So, you know what a standard solar roof tile looks like right? Basically, a solar roof tile is the same as a solar panel, but it doesn’t have a metal frame and the surface of the tile has been etched.

When we realised that you can etch the surface of glass on a solar panel without effecting the efficiency significantly we realised that perhaps you could etch patterns, words, images onto the solar panels allowing the panel to have another cultural dimension.  

We’ve been working with master glass maker Ian Hankey to explore different glass etching and engraving processes to determine which are the most effective and which have the least impact on the efficiency of the solar cells.

It is also with great thanks to The RSA and their catalyst funding that we have been able to undertake this work.

We tested chemical etching following conversations with Plymouth based artist Jenny Ayerton, and we tested sand-blasting and laser etching at different pressures and settings to see which was the best from an efficiency perspective and which also gave us the most interesting marks.

We explored whether etching on the top or the bottom side of the glass from to the solar cell worked best and we were surprised and delighted at some of the results.
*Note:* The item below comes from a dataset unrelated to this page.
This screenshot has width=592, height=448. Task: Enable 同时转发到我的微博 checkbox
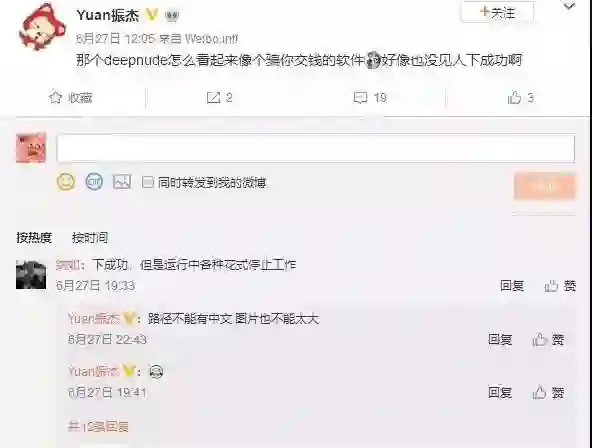pos(147,183)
We discovered that in some instances (that we will need to re-test to confirm) the etching actually marginally increased the power output from the cell and we also noted that none of the tests we did actually had a significant negative effect on efficiency.
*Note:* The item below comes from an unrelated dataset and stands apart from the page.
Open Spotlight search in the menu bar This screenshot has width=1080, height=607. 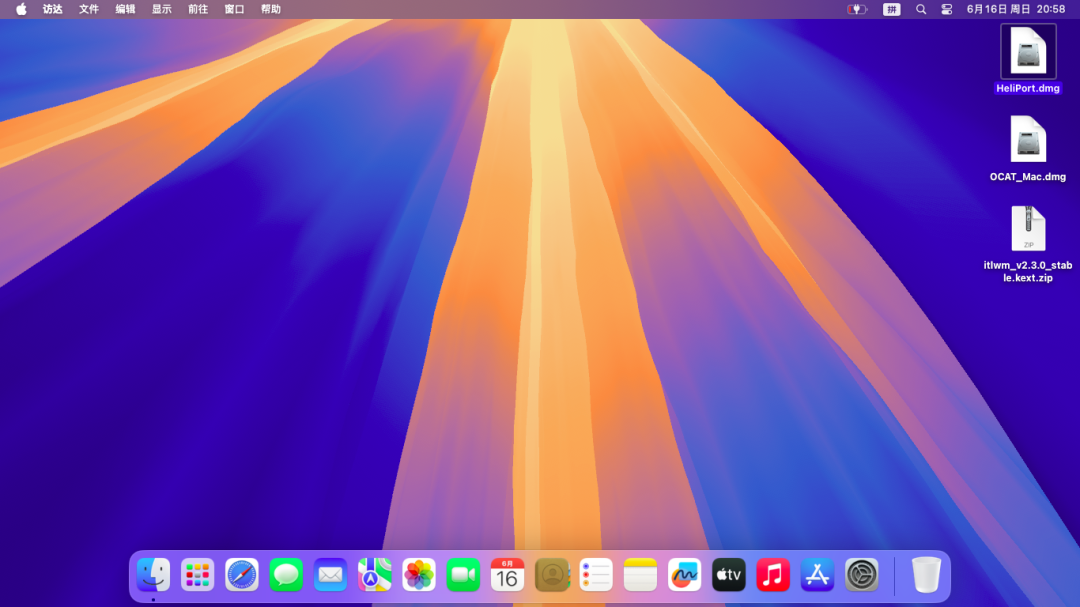click(x=921, y=9)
We also discovered that some etching processes gave clearer images.

We still have further tests to undertake.

What this means is that we may be able to ‘retro-fit’ existing solar arrays with some processes to add value to the installations and add character and local reference.

We have had some support from the fabulous glass engraver Patricia Hilton-Robinson that will allow us to explore the impacts of engraving and we have also texted the first glass mosaic over solar PV created by Exmouth based artist Allan Punton. This showed us quite different results and we plan to test a variety of different coloured glass soon too.